--- BEGIN Reading passage ---

On Wed, Aug 6, 2025 at 10:19 PM wei li <liwei1...@gmail.com> wrote:
>
>
>
> <guo...@kernel.org> 于2025年8月5日周二 01:12写道:
>>
>> From: "Guo Ren (Alibaba DAMO Academy)" <guo...@kernel.org>
>>
>> Current implementation is wrong when iohgatp != bare. The RISC-V
>> IOMMU specification has defined that the PDT is based on GPA, not
>> SPA. So this patch fixes the problem, making PDT walk correctly
>> when the G-stage table walk is enabled.
>>
>> Fixes: 0c54acb8243d ("hw/riscv: add RISC-V IOMMU base emulation")
>> Cc: qemu-sta...@nongnu.org
>> Cc: Sebastien Boeuf <s...@rivosinc.com>
>> Cc: Tomasz Jeznach <tjezn...@rivosinc.com>
>> Signed-off-by: Guo Ren (Alibaba DAMO Academy) <guo...@kernel.org>
>> ---
>> Changes in V2:
>>  - Remove nested param to make patch clearer.

--- END Reading passage ---
--- BEGIN Collected data ---

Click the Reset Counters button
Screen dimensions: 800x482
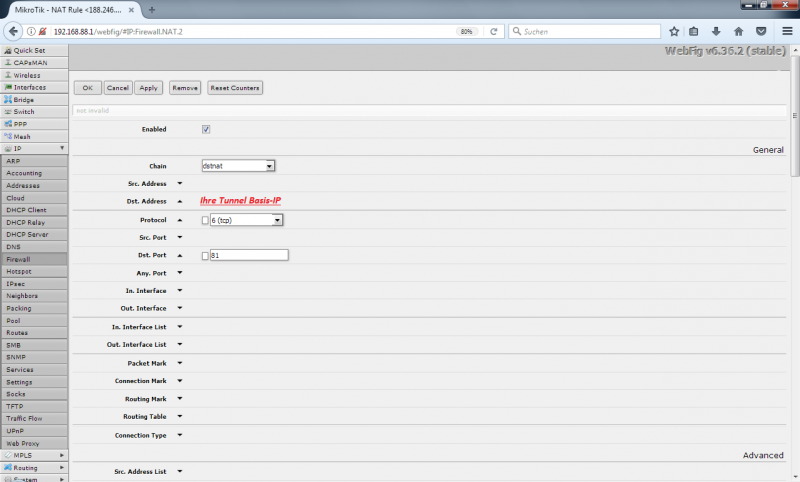tap(235, 88)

--- END Collected data ---

**Set tasks**
**1.** Can you write out the part of the RISC-V IOMMU patch email between "On Wed, Aug" and "walk is enabled.", inclusive?
**2.** Could you carry the RISC-V IOMMU patch email on from its final line?

**Exercise results**
**1.**
On Wed, Aug 6, 2025 at 10:19 PM wei li <liwei1...@gmail.com> wrote:
>
>
>
> <guo...@kernel.org> 于2025年8月5日周二 01:12写道:
>>
>> From: "Guo Ren (Alibaba DAMO Academy)" <guo...@kernel.org>
>>
>> Current implementation is wrong when iohgatp != bare. The RISC-V
>> IOMMU specification has defined that the PDT is based on GPA, not
>> SPA. So this patch fixes the problem, making PDT walk correctly
>> when the G-stage table walk is enabled.

**2.**
>>
>>  hw/riscv/riscv-iommu.c | 141 ++++++++++++++++++++++++++++++++++++++++-
>>  1 file changed, 139 insertions(+), 2 deletions(-)
>>
> LGTM.
>
> "3.3.2. Process to locate the Process-context
>
> The device-context provides the PDT root page PPN (pdtp.ppn). When 
> DC.iohgatp.mode is not
>
> Bare, pdtp.PPN as well as pdte.PPN are Guest Physical Addresses (GPA) which 
> must be translated
>
> into Supervisor Physical Addresses (SPA) using the second-stage page table 
> pointed to by
>
> DC.iohgatp. The memory accesses to the PDT are treated as implicit read 
> memory accesses by the
>
> second-stage."
>
> Reviewed-by: Weiwei Li <liwei1...@gmail.com>
Thanks for mentioning the spec words. I would add this quotation to
the commit log of the next version.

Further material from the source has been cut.